## EXERCISE DIRECTIONS
Restate every record exactly, with nothing skipped.

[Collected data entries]
┄┄┄┄┄┄┄┄┄┄
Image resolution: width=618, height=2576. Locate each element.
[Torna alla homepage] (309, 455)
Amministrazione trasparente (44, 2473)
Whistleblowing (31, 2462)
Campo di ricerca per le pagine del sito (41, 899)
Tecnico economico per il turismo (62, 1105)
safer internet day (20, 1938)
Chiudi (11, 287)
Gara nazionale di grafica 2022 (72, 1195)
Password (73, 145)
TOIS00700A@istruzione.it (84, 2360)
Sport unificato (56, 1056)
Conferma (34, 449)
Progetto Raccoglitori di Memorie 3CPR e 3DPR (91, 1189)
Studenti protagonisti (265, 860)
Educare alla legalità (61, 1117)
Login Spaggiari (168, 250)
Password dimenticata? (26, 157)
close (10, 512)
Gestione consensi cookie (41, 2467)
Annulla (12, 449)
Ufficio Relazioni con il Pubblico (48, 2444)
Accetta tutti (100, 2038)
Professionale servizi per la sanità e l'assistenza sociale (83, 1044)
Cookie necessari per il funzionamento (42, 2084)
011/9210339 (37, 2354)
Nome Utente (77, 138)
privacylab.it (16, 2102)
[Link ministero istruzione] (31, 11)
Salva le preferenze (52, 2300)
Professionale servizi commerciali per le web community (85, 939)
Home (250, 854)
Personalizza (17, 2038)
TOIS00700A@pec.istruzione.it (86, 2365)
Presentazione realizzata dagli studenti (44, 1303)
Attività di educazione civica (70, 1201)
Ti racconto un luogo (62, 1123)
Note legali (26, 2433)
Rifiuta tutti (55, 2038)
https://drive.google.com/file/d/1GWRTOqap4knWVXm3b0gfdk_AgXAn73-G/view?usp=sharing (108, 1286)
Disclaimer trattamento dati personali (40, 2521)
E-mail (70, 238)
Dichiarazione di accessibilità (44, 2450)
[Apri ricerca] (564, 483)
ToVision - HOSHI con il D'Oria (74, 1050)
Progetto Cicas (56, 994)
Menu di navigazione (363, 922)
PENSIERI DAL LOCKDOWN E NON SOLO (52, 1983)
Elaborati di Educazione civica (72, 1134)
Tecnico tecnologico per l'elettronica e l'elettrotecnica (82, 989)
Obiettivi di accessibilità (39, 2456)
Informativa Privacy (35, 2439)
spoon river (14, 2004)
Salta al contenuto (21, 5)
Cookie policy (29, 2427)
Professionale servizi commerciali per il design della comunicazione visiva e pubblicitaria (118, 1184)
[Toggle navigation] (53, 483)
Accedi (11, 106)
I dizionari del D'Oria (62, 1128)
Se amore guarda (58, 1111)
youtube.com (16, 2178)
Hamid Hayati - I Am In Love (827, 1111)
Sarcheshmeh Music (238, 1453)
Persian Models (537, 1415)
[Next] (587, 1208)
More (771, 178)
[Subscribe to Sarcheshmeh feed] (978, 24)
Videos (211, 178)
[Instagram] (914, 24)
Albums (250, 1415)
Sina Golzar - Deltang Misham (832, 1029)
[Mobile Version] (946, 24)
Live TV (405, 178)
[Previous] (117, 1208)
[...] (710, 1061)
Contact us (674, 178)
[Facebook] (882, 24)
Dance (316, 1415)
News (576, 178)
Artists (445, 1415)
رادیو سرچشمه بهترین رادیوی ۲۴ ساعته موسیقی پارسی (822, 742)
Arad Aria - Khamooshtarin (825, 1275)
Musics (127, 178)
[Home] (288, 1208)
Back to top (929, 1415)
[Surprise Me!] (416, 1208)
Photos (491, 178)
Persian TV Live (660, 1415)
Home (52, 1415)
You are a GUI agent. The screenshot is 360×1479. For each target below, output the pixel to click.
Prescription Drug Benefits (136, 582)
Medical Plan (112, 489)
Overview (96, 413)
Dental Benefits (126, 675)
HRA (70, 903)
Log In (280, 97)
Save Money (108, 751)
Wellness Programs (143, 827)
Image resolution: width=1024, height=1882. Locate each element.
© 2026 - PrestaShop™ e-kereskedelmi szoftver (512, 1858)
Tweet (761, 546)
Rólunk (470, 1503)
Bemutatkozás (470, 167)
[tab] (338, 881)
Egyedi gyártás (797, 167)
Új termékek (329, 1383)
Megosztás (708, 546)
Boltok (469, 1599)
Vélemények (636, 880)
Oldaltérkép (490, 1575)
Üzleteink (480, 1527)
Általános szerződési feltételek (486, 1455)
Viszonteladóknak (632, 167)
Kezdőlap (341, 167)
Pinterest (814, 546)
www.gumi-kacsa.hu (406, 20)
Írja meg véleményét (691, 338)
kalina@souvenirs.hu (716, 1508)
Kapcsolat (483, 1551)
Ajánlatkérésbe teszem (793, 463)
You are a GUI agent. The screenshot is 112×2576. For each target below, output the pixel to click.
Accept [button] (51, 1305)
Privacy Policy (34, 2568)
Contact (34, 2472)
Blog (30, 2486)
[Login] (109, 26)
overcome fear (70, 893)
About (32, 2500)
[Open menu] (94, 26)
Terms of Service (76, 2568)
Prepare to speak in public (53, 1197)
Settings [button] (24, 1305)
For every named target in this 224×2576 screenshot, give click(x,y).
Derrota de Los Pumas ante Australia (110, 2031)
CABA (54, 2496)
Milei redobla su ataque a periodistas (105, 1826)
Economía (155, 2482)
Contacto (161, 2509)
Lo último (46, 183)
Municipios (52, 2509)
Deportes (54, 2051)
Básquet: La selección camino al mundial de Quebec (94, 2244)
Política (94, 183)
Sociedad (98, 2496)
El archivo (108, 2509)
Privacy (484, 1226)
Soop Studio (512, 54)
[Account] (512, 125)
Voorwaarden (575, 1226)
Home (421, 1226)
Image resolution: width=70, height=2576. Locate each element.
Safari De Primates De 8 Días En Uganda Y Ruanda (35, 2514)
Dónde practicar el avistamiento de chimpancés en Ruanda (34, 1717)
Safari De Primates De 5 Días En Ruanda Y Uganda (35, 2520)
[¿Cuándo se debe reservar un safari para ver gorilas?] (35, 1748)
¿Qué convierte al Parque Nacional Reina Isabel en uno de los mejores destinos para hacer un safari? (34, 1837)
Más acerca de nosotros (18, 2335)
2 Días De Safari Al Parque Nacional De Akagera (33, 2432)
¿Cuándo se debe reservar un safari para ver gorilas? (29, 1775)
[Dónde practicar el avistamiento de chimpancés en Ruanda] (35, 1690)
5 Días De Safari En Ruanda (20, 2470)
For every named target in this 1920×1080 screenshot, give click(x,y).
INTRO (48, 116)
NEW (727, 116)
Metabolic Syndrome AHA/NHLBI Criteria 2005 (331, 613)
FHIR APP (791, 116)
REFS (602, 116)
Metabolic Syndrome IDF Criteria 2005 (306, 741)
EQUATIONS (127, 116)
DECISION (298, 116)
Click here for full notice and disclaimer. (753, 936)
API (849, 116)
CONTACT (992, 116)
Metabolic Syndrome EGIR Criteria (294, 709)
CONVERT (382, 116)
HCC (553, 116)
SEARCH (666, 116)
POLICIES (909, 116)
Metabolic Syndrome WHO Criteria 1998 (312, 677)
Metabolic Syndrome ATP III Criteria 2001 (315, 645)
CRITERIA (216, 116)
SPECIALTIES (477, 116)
┄┄┄┄┄┄┄┄┄┄
## YOUR SOLUTION
Image resolution: width=618, height=2576. Locate each element.
[Torna alla homepage] (309, 455)
Amministrazione trasparente (44, 2473)
Whistleblowing (31, 2462)
Campo di ricerca per le pagine del sito (41, 899)
Tecnico economico per il turismo (62, 1105)
safer internet day (20, 1938)
Chiudi (11, 287)
Gara nazionale di grafica 2022 (72, 1195)
Password (73, 145)
TOIS00700A@istruzione.it (84, 2360)
Sport unificato (56, 1056)
Conferma (34, 449)
Progetto Raccoglitori di Memorie 3CPR e 3DPR (91, 1189)
Studenti protagonisti (265, 860)
Educare alla legalità (61, 1117)
Login Spaggiari (168, 250)
Password dimenticata? (26, 157)
close (10, 512)
Gestione consensi cookie (41, 2467)
Annulla (12, 449)
Ufficio Relazioni con il Pubblico (48, 2444)
Accetta tutti (100, 2038)
Professionale servizi per la sanità e l'assistenza sociale (83, 1044)
Cookie necessari per il funzionamento (42, 2084)
011/9210339 (37, 2354)
Nome Utente (77, 138)
privacylab.it (16, 2102)
[Link ministero istruzione] (31, 11)
Salva le preferenze (52, 2300)
Professionale servizi commerciali per le web community (85, 939)
Home (250, 854)
Personalizza (17, 2038)
TOIS00700A@pec.istruzione.it (86, 2365)
Presentazione realizzata dagli studenti (44, 1303)
Attività di educazione civica (70, 1201)
Ti racconto un luogo (62, 1123)
Note legali (26, 2433)
Rifiuta tutti (55, 2038)
https://drive.google.com/file/d/1GWRTOqap4knWVXm3b0gfdk_AgXAn73-G/view?usp=sharing (108, 1286)
Disclaimer trattamento dati personali (40, 2521)
E-mail (70, 238)
Dichiarazione di accessibilità (44, 2450)
[Apri ricerca] (564, 483)
ToVision - HOSHI con il D'Oria (74, 1050)
Progetto Cicas (56, 994)
Menu di navigazione (363, 922)
PENSIERI DAL LOCKDOWN E NON SOLO (52, 1983)
Elaborati di Educazione civica (72, 1134)
Tecnico tecnologico per l'elettronica e l'elettrotecnica (82, 989)
Obiettivi di accessibilità (39, 2456)
Informativa Privacy (35, 2439)
spoon river (14, 2004)
Salta al contenuto (21, 5)
Cookie policy (29, 2427)
Professionale servizi commerciali per il design della comunicazione visiva e pubblicitaria (118, 1184)
[Toggle navigation] (53, 483)
Accedi (11, 106)
I dizionari del D'Oria (62, 1128)
Se amore guarda (58, 1111)
youtube.com (16, 2178)
Hamid Hayati - I Am In Love (827, 1111)
Sarcheshmeh Music (238, 1453)
Persian Models (537, 1415)
[Next] (587, 1208)
More (771, 178)
[Subscribe to Sarcheshmeh feed] (978, 24)
Videos (211, 178)
[Instagram] (914, 24)
Albums (250, 1415)
Sina Golzar - Deltang Misham (832, 1029)
[Mobile Version] (946, 24)
Live TV (405, 178)
[Previous] (117, 1208)
[...] (710, 1061)
Contact us (674, 178)
[Facebook] (882, 24)
Dance (316, 1415)
News (576, 178)
Artists (445, 1415)
رادیو سرچشمه بهترین رادیوی ۲۴ ساعته موسیقی پارسی (822, 742)
Arad Aria - Khamooshtarin (825, 1275)
Musics (127, 178)
[Home] (288, 1208)
Back to top (929, 1415)
[Surprise Me!] (416, 1208)
Photos (491, 178)
Persian TV Live (660, 1415)
Home (52, 1415)
You are a GUI agent. The screenshot is 360×1479. For each target below, output the pixel to click.
Prescription Drug Benefits (136, 582)
Medical Plan (112, 489)
Overview (96, 413)
Dental Benefits (126, 675)
HRA (70, 903)
Log In (280, 97)
Save Money (108, 751)
Wellness Programs (143, 827)
Image resolution: width=1024, height=1882. Locate each element.
© 2026 - PrestaShop™ e-kereskedelmi szoftver (512, 1858)
Tweet (761, 546)
Rólunk (470, 1503)
Bemutatkozás (470, 167)
[tab] (338, 881)
Egyedi gyártás (797, 167)
Új termékek (329, 1383)
Megosztás (708, 546)
Boltok (469, 1599)
Vélemények (636, 880)
Oldaltérkép (490, 1575)
Üzleteink (480, 1527)
Általános szerződési feltételek (486, 1455)
Viszonteladóknak (632, 167)
Kezdőlap (341, 167)
Pinterest (814, 546)
www.gumi-kacsa.hu (406, 20)
Írja meg véleményét (691, 338)
kalina@souvenirs.hu (716, 1508)
Kapcsolat (483, 1551)
Ajánlatkérésbe teszem (793, 463)
You are a GUI agent. The screenshot is 112×2576. For each target below, output the pixel to click.
Accept [button] (51, 1305)
Privacy Policy (34, 2568)
Contact (34, 2472)
Blog (30, 2486)
[Login] (109, 26)
overcome fear (70, 893)
About (32, 2500)
[Open menu] (94, 26)
Terms of Service (76, 2568)
Prepare to speak in public (53, 1197)
Settings [button] (24, 1305)
For every named target in this 224×2576 screenshot, give click(x,y).
Derrota de Los Pumas ante Australia (110, 2031)
CABA (54, 2496)
Milei redobla su ataque a periodistas (105, 1826)
Economía (155, 2482)
Contacto (161, 2509)
Lo último (46, 183)
Municipios (52, 2509)
Deportes (54, 2051)
Básquet: La selección camino al mundial de Quebec (94, 2244)
Política (94, 183)
Sociedad (98, 2496)
El archivo (108, 2509)
Privacy (484, 1226)
Soop Studio (512, 54)
[Account] (512, 125)
Voorwaarden (575, 1226)
Home (421, 1226)
Image resolution: width=70, height=2576. Locate each element.
Safari De Primates De 8 Días En Uganda Y Ruanda (35, 2514)
Dónde practicar el avistamiento de chimpancés en Ruanda (34, 1717)
Safari De Primates De 5 Días En Ruanda Y Uganda (35, 2520)
[¿Cuándo se debe reservar un safari para ver gorilas?] (35, 1748)
¿Qué convierte al Parque Nacional Reina Isabel en uno de los mejores destinos para hacer un safari? (34, 1837)
Más acerca de nosotros (18, 2335)
2 Días De Safari Al Parque Nacional De Akagera (33, 2432)
¿Cuándo se debe reservar un safari para ver gorilas? (29, 1775)
[Dónde practicar el avistamiento de chimpancés en Ruanda] (35, 1690)
5 Días De Safari En Ruanda (20, 2470)
For every named target in this 1920×1080 screenshot, give click(x,y).
INTRO (48, 116)
NEW (727, 116)
Metabolic Syndrome AHA/NHLBI Criteria 2005 (331, 613)
FHIR APP (791, 116)
REFS (602, 116)
Metabolic Syndrome IDF Criteria 2005 (306, 741)
EQUATIONS (127, 116)
DECISION (298, 116)
Click here for full notice and disclaimer. (753, 936)
API (849, 116)
CONTACT (992, 116)
Metabolic Syndrome EGIR Criteria (294, 709)
CONVERT (382, 116)
HCC (553, 116)
SEARCH (666, 116)
POLICIES (909, 116)
Metabolic Syndrome WHO Criteria 1998 (312, 677)
Metabolic Syndrome ATP III Criteria 2001 (315, 645)
CRITERIA (216, 116)
SPECIALTIES (477, 116)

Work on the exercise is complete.